Like I said, Coeur d’Alene is a beautiful town that you would love to visit for a long weekend. For those of you from Northern Illinois/Southern Wisconsin, it is similar in many regards to Lake Geneva (cute small shops, lots of lake sports, lots of people during the on season). However, it has a little more beautiful scenery to make it just a little more special. If you haven’t yet been there, you want to schedule yourself a weekend away this summer!


Hayes does such a great job of creating a wide range of characters, and conveying their personal strengths and weaknesses through his storytelling. He recognizes that all people are human and make mistakes, and his characters clearly have faults that they need to deal with.

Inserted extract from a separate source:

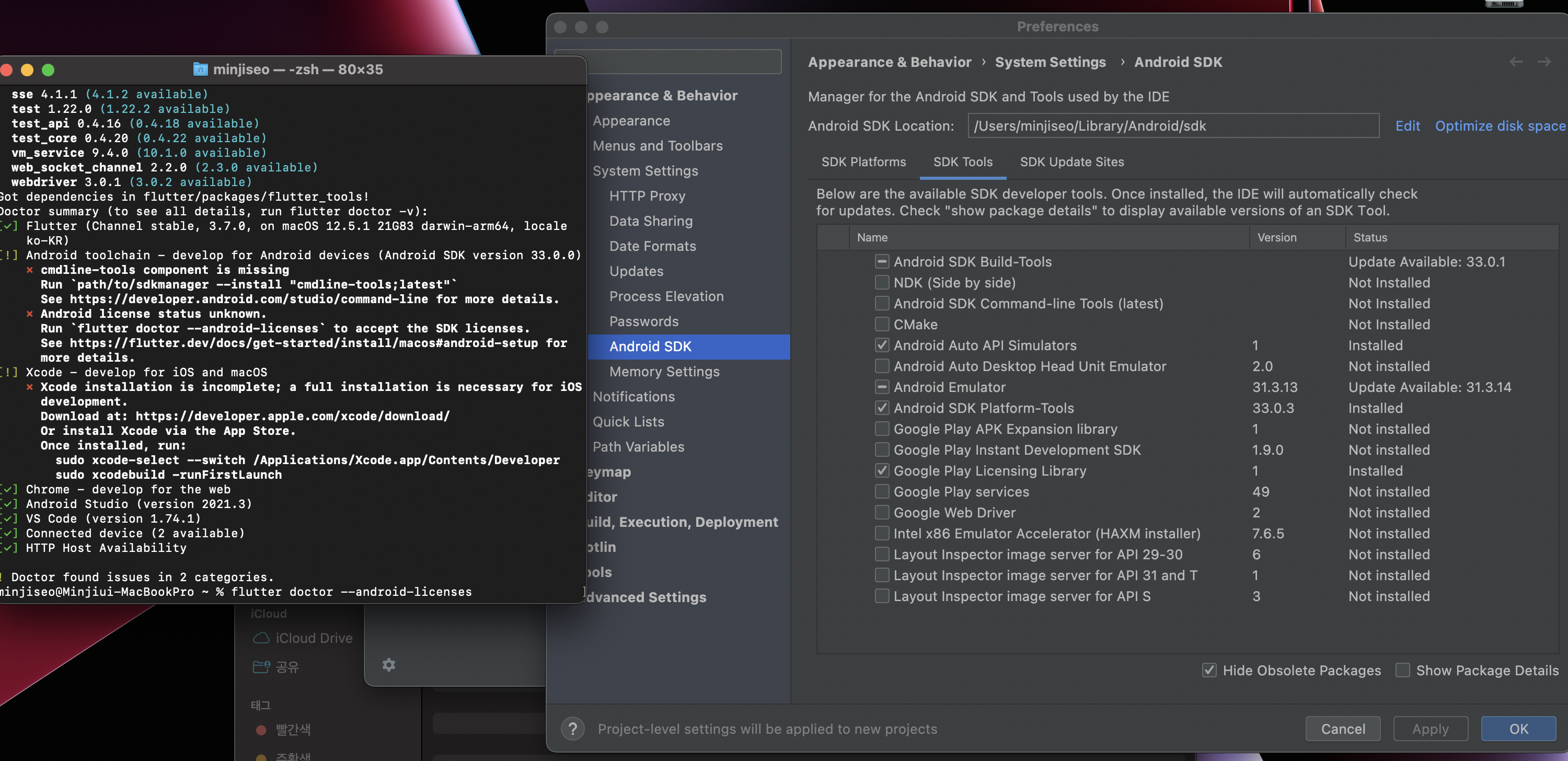The height and width of the screenshot is (761, 1568).
Task: Open the HTTP Proxy settings page
Action: [x=647, y=196]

These faults impact how they handle their lives, their relationships, and their jobs. You root for them to rely on their strengths and for them to be the best they can be.


Hayes keeps you guessing as to how the mystery is going to resolve itself. You know that a murder has occurred, but he throws other crimes in, and in combination with the flaws of the main characters, you really have no idea how this book will end. He develops a strong plot that makes sense, and an ending that is realistic within the context of the rest of the novel.


I had never heard of the Sunshine Mine Accident, and I knew very little about mining in general. Hayes seamlessly interweaves a great deal of history regarding the Idaho mining communities throughout the novel. I love when you learn historical tidbits while reading a fiction novel!

As for the things that might make you crazy: I mentioned previously that initially I had a hard time getting into the novel because I was confused all of the characters as well as the time frame. I think this was just my state of mind at the time, but I had to put the book aside for awhile before I was truly able to appreciate it. In addition, if you are looking for a pick-me-up story, this may not be the book for you. Hayes dives into character flaws and the darker side of humanity. There are definitely some heartwarming aspects to the novel that I loved, but you have to wade through some depravity first. Overall, I recommend this book if you like a solid mystery with well-developed characters in a unique setting.

Have any of you read Coeur d’Alene Waters? What books have you read that take place in a unique setting that you would recommend?